[The problem] Copy down the material without changes, beginning with the line containing "Where should I click to: Reload" and continuing through the line containing "will [x=117, y=531].".
____
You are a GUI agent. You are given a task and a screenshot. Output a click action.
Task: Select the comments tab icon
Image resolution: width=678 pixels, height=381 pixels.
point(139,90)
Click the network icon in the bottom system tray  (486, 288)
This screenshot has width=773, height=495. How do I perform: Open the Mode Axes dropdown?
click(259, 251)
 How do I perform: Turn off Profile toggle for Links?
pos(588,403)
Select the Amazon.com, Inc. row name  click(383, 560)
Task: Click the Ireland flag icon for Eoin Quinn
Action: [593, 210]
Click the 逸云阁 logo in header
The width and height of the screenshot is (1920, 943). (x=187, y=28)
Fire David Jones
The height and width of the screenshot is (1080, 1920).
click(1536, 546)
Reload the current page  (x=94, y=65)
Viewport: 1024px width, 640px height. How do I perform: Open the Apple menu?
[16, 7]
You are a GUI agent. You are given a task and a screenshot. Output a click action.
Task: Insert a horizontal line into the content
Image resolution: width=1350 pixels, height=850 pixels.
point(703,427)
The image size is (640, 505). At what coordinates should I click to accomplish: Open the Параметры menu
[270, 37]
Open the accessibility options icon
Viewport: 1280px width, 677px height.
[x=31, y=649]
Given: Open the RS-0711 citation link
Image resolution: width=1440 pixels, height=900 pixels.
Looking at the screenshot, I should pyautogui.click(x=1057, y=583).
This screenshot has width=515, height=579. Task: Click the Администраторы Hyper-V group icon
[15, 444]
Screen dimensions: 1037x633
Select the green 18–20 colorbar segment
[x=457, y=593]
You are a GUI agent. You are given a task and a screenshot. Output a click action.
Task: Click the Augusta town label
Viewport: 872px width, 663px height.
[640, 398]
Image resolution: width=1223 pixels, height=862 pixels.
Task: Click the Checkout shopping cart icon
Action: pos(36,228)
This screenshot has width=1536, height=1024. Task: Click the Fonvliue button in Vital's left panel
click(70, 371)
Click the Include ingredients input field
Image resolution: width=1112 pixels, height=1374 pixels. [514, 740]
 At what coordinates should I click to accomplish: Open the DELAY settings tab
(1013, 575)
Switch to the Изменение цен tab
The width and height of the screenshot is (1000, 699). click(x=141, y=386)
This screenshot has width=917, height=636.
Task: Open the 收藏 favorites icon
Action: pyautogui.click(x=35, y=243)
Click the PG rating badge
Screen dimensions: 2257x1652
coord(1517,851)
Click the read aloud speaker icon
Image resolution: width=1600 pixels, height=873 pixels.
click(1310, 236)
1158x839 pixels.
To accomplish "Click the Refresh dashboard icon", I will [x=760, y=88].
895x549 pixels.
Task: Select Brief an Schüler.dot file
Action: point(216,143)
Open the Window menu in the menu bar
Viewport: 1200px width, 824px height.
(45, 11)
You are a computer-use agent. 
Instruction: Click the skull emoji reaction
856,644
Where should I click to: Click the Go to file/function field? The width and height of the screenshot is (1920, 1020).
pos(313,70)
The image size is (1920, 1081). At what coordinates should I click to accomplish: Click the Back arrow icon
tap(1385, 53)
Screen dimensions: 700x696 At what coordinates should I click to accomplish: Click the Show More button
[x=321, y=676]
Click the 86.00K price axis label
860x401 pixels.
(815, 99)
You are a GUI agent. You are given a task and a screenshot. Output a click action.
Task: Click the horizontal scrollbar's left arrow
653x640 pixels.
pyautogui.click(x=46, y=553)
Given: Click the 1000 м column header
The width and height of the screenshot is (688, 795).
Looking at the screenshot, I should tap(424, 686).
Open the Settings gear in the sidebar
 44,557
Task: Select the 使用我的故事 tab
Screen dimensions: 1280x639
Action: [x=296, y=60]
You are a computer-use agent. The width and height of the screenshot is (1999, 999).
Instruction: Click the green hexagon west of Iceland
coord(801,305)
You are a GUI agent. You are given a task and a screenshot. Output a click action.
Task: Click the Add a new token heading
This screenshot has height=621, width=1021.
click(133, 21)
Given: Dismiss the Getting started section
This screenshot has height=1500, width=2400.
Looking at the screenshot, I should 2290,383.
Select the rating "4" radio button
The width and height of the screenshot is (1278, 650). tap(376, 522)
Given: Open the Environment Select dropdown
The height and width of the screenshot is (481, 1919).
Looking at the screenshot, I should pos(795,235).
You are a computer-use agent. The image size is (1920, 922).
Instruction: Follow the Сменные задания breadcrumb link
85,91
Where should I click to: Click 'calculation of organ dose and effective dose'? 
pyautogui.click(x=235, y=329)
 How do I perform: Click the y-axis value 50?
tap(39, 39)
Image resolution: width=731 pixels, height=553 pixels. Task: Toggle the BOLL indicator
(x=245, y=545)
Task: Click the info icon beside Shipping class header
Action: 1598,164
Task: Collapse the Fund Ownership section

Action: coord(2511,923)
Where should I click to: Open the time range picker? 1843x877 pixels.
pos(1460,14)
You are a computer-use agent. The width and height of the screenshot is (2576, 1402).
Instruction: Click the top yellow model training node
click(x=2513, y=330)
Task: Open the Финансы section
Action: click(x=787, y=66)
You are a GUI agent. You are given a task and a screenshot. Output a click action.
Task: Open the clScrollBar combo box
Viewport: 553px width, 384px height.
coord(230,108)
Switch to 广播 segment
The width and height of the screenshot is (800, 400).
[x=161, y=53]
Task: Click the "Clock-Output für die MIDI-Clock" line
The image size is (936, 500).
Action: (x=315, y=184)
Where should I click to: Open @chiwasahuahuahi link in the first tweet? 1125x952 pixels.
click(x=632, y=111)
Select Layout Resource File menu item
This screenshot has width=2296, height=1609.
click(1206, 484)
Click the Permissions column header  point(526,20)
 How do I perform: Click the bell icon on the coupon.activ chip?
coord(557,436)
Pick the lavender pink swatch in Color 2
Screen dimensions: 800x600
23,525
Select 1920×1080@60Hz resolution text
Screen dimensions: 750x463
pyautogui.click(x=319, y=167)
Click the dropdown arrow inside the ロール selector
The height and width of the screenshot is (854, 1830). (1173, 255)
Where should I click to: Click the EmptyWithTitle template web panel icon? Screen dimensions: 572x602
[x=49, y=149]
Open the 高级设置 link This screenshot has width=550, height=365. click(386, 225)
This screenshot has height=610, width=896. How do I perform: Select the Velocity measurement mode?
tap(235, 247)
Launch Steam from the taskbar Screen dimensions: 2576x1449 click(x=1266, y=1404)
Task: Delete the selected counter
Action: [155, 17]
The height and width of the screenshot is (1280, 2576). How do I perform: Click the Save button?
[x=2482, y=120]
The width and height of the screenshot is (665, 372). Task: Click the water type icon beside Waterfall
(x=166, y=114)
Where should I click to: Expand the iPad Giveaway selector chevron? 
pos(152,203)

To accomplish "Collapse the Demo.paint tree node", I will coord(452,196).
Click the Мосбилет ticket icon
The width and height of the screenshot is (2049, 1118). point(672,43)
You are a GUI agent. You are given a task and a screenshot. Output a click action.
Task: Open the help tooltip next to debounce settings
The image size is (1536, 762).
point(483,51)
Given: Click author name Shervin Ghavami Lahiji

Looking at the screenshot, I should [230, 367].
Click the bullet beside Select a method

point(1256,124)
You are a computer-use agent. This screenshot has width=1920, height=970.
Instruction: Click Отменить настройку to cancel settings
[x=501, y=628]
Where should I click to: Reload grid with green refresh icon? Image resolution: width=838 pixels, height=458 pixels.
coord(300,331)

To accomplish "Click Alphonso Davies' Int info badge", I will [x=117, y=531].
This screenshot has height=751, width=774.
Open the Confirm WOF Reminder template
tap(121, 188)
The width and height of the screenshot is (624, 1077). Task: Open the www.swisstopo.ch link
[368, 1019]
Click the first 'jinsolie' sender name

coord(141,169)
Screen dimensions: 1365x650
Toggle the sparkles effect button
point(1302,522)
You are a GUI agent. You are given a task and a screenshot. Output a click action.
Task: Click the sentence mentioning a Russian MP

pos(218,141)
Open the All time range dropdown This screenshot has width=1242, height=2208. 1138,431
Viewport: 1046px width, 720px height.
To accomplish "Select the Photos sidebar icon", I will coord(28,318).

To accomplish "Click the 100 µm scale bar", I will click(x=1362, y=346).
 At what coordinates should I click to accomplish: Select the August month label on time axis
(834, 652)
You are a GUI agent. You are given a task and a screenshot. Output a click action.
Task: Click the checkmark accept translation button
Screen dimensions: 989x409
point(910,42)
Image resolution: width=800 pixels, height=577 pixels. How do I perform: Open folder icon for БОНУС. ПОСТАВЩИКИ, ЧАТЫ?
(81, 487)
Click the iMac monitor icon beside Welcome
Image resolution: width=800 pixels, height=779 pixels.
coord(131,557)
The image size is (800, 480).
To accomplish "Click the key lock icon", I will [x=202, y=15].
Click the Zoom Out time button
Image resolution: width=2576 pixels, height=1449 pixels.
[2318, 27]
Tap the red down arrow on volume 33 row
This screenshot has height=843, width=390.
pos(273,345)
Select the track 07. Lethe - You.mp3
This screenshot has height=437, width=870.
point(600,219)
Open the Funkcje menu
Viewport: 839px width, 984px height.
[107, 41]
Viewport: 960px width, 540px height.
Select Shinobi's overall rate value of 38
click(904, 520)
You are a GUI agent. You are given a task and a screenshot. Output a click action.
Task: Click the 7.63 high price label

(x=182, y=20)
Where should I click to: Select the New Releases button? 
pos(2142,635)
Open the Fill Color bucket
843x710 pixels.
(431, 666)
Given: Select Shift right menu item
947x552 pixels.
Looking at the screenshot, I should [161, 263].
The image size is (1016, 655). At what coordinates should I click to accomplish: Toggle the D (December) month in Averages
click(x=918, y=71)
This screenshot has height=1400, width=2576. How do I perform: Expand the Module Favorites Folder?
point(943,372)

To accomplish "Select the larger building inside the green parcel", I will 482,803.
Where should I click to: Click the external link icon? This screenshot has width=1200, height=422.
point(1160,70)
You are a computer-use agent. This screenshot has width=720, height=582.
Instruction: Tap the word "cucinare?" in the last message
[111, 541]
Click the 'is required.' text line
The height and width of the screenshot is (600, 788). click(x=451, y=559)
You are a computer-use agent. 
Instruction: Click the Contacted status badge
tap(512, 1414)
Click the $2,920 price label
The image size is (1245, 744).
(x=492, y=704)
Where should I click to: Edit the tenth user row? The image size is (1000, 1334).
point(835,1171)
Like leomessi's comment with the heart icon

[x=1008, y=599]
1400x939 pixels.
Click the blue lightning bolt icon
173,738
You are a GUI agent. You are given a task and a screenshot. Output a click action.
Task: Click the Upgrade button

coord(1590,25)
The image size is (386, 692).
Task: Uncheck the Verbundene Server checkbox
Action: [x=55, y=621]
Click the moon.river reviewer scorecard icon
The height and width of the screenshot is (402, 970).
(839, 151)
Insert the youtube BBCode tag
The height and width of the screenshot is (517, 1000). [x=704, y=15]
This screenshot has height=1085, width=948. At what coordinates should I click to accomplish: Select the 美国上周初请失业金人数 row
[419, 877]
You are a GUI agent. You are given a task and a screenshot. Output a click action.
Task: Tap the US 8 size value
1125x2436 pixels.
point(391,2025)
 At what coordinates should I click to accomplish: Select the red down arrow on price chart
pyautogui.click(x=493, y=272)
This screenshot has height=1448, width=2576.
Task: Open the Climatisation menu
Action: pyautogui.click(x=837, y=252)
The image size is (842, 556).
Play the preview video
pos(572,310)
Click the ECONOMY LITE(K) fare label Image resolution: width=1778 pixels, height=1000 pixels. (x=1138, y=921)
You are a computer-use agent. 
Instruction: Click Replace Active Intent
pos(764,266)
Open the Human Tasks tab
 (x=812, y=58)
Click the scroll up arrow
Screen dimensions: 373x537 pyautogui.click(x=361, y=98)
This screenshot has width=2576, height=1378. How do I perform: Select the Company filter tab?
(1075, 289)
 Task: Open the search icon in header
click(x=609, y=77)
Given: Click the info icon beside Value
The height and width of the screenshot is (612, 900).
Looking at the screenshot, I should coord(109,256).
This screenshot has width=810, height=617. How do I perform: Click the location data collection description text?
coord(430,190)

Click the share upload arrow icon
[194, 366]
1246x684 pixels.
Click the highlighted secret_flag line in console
____
[Reply to the exercise]
Where should I click to: Reload grid with green refresh icon? Image resolution: width=838 pixels, height=458 pixels.
coord(300,331)

To accomplish "Click Alphonso Davies' Int info badge", I will [x=117, y=531].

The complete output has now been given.